Le Douglas DC-3 vole pour la première fois le 17 décembre 1935 — trente-deux ans jour pour jour après les frères Wright. C'est l'appareil qui a fait passer les compagnies aériennes du statut de transporteurs de courrier subventionnés à celui d'entreprises de passagers, et il en survit assez pour qu'on puisse encore acheter un billet sur l'un d'eux.
L'économie qu'il a changée
Avant le DC-3, les compagnies américaines survivaient grâce aux contrats postaux gouvernementaux. Les passagers constituaient un revenu accessoire sur des appareils incapables d'en transporter assez pour couvrir les coûts.
Le DC-3 emportait 21 passagers à environ 300 km/h avec une fiabilité suffisante pour tenir un horaire. Cela suffisait à rendre l'activité passagers autonome pour la première fois. En quelques années, il transportait l'écrasante majorité du trafic aérien américain.
L'origine est une demande d'American Airlines pour un appareil-couchettes — le Douglas Sleeper Transport, avec des couchettes pour le service transcontinental de nuit. C'est la version de jour à 21 sièges qui s'est révélée être le produit déterminant.
La guerre
Sous le nom de C-47 Skytrain — Dakota pour les Britanniques — il devient le transport allié standard. Plus de 10 000 exemplaires furent construits pour l'usage militaire; ils ont largué des parachutistes le jour J, franchi la « Bosse » de l'Himalaya vers la Chine et ravitaillé le pont aérien de Berlin.
Eisenhower l'a cité parmi les quatre équipements ayant le plus contribué à la victoire alliée, avec la jeep, le bazooka et la bombe atomique.
Pourquoi il n'a jamais tout à fait disparu
Après la guerre, des milliers de C-47 de surplus furent vendus à bas prix à l'aviation civile. Ils ont fondé des compagnies dans tout le monde en développement et dans le nord canadien et alaskien, où leur aptitude aux terrains sommaires comptait plus que leur vitesse.
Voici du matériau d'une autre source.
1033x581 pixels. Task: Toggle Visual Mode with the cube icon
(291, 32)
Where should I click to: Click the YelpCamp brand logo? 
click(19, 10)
La cellule est extrêmement durable, simple à entretenir et tolérante. Les pièces sont restées disponibles vu le nombre construit. Et dans des exploitations où l'alternative est de n'avoir aucun appareil, un appareil lent et fiable mérite d'être conservé.
Toujours en vol
Un peu plus d'une centaine de DC-3 et C-47 demeurent en état de vol. Plusieurs opèrent commercialement — fret dans les Caraïbes et en Afrique, vols passagers et panoramiques en Amérique du Nord, et dans le Nord canadien où une poignée travaille encore.
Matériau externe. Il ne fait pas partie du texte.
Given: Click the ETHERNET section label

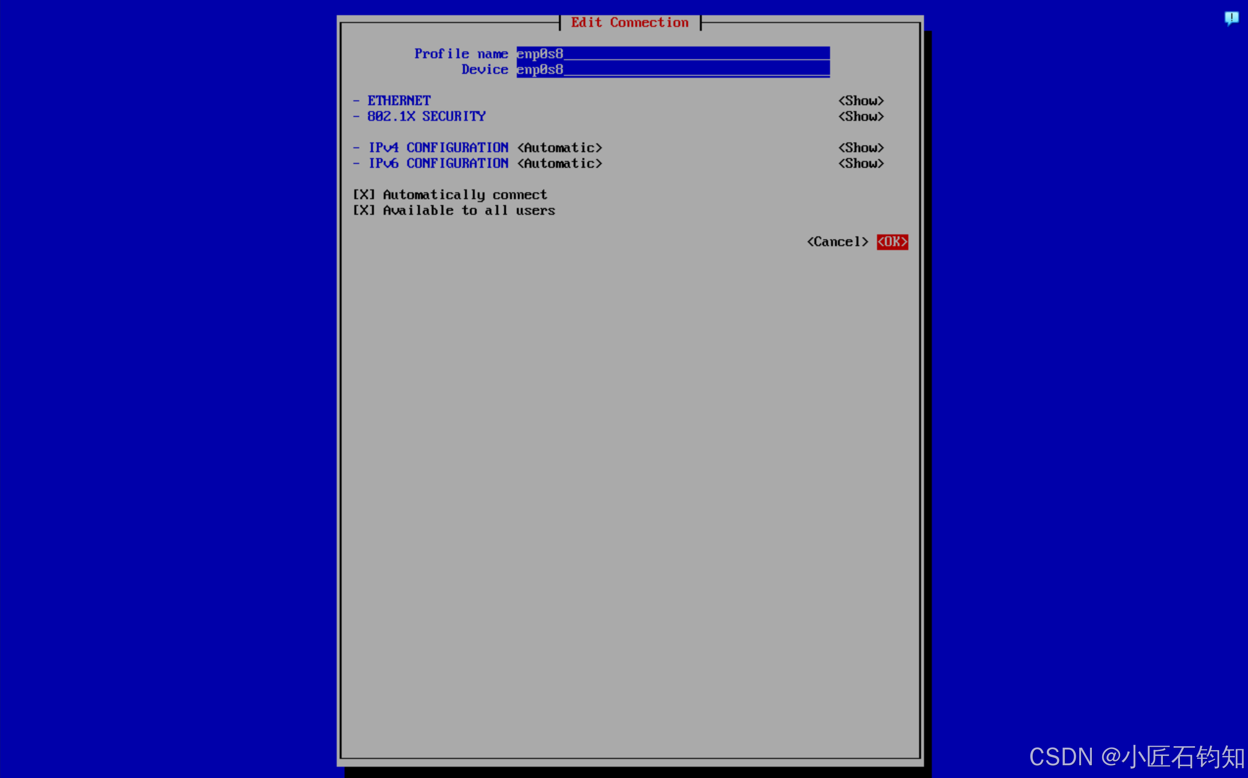Looking at the screenshot, I should [x=399, y=101].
Basler Turbo Conversions, au Wisconsin, reconstruit des cellules de DC-3 en BT-67, avec turbines, fuselage allongé et avionique moderne. Ces appareils servent la recherche antarctique et d'autres missions où rien d'autre ne convient. Une conception de 1935 est refabriquée à l'état neuf.
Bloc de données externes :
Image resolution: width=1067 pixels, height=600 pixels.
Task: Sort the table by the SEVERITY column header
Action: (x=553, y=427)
Pourquoi rien ne l'a remplacé
Pour la même raison que le Beaver. Le marché d'un transport robuste non pressurisé à pistons n'est pas assez vaste pour justifier la certification d'une conception nouvelle, et les cellules existantes peuvent être reconstruites indéfiniment. Les appareils qui résolvent complètement un problème précis tendent à survivre à leurs successeurs.